Dieu ! mes amis, dans quel lieu ramenez-vous le malheureux Biscott ?...
ANNA.
N’ayez pas peur, mon oncle... nous sommes en force ici...
BISCOTT, se retournant.
Je vois que nous sommes en nombre supérieur.
BERTRAM.
Tu ne risques rien.
BISCOTT.
Je crois bien, on m’a tout pris... Ah ! le scélérat !... si vous l’aviez vu !... des moustaches énormes, une taille gigantesque... il avait six pieds.
ANNA.
En vérité !...
BISCOTT.
Sans cela !... vous pensez bien que je me suis défendu... je l’ai terrassé deux fois... il se relevait toujours.
BERTRAM.
Mes enfants, c’est mon frère qui a été volé... j’espère que vous n’agirez pas comme pour un étranger... Mais où est donc Tony ? nous allons l’escorter, ce pauvre diable, avec sa dot.
ANNA.
Est-ce qu’il ne serait pas revenu de chez son parrain ?
ROBERT.
Si... je viens de le voir... il est chez lui...
ANNA.
Je suis sûre qu’il est en train de faire sa toilette.
BERTRAM, appelant
Tony !...
ANNA, de même.
Tony !...
BERTRAM.
Il ne répond pas.
BISCOTT.
Qu’est-ce que cela veut dire ? est-ce qu’on vous a volé votre gendre, pendant qu’ils sont en train ?
Il appelle.
Jeune Tony ! jeune fiancé !
ANNA, voulant entrer.
Mais la porte est ouverte...
BISCOTT, l’arrêtant.
Ce jeune homme est à sa toilette... le beau sexe ne peut pas entrer...
À Bertram.
Donne-moi la lanterne, je vais voir çà.
Il entre dans la cabane.
ANNA, tremblante, en regardant.
Mon Dieu ! est-ce qu’il lui serait arrivé quelque chose ?
BERTRAM.
Eh ! non, c’est qu’il se fait superbe.
BISCOTT, reparaissant, un papier à la main.

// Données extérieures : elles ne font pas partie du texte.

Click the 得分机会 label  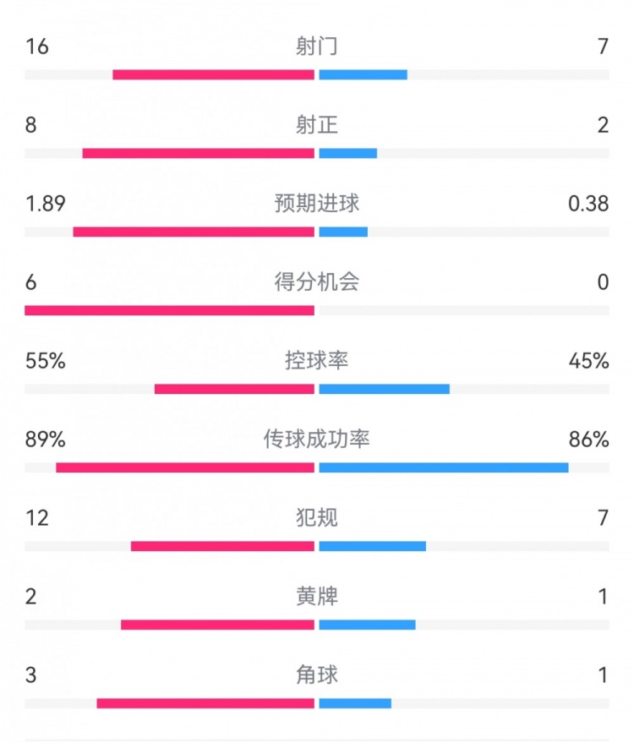[x=317, y=282]
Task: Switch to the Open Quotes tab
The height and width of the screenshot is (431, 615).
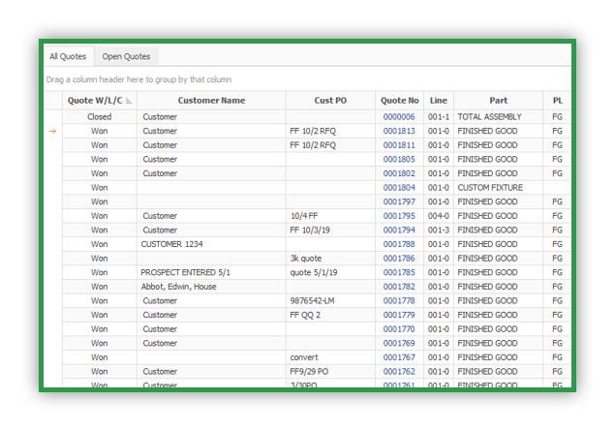Action: pos(127,57)
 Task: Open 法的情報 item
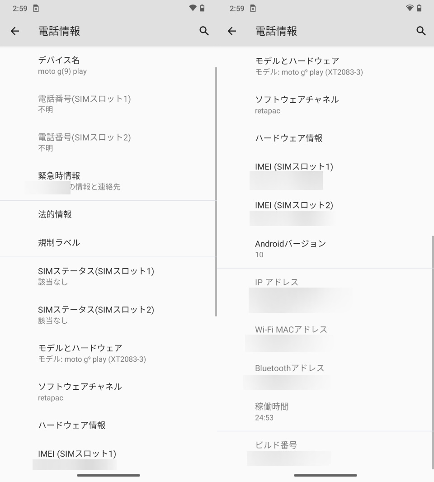tap(108, 214)
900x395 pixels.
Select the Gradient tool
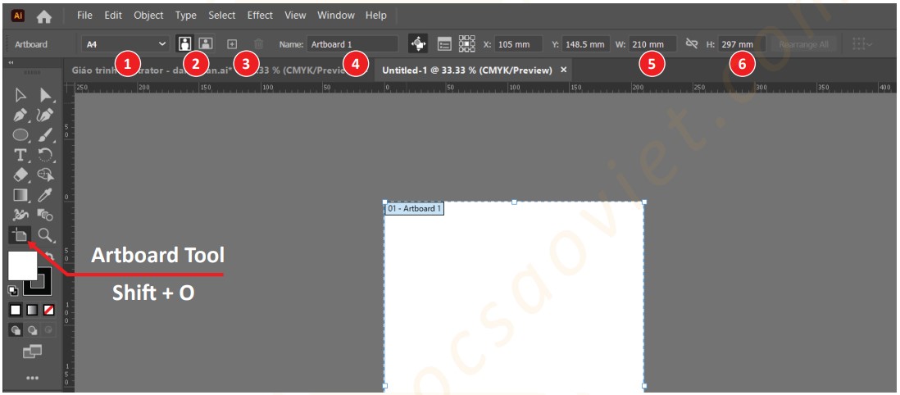click(x=20, y=195)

Il n’y a personne... je n’ai aperçu que ce chiffon de papier.
TOUS.
Un papier !... lisez... lisez...
BISCOTT, lit, Bertram l’éclairé avec la lanterne.
« Mes amis...
« Quand vous trouverez cette lettre, vous ne me trouverez plus... ainsi, ne m’attendez pas ce soir... ni demain, ni après-demain, ni les jours suivants... »
ANNA, stupéfaite.
Ah ! mon Dieu, mon père !...
BERTRAM, à sa fille.
Attends un peu, il viendra peut-être plus tard.
BISCOTT, continuant de lire.
« Ni les jours suivants... vu que j’ai des raisons pour cela... vu que le malheur et les circonstances m’y forcent également... »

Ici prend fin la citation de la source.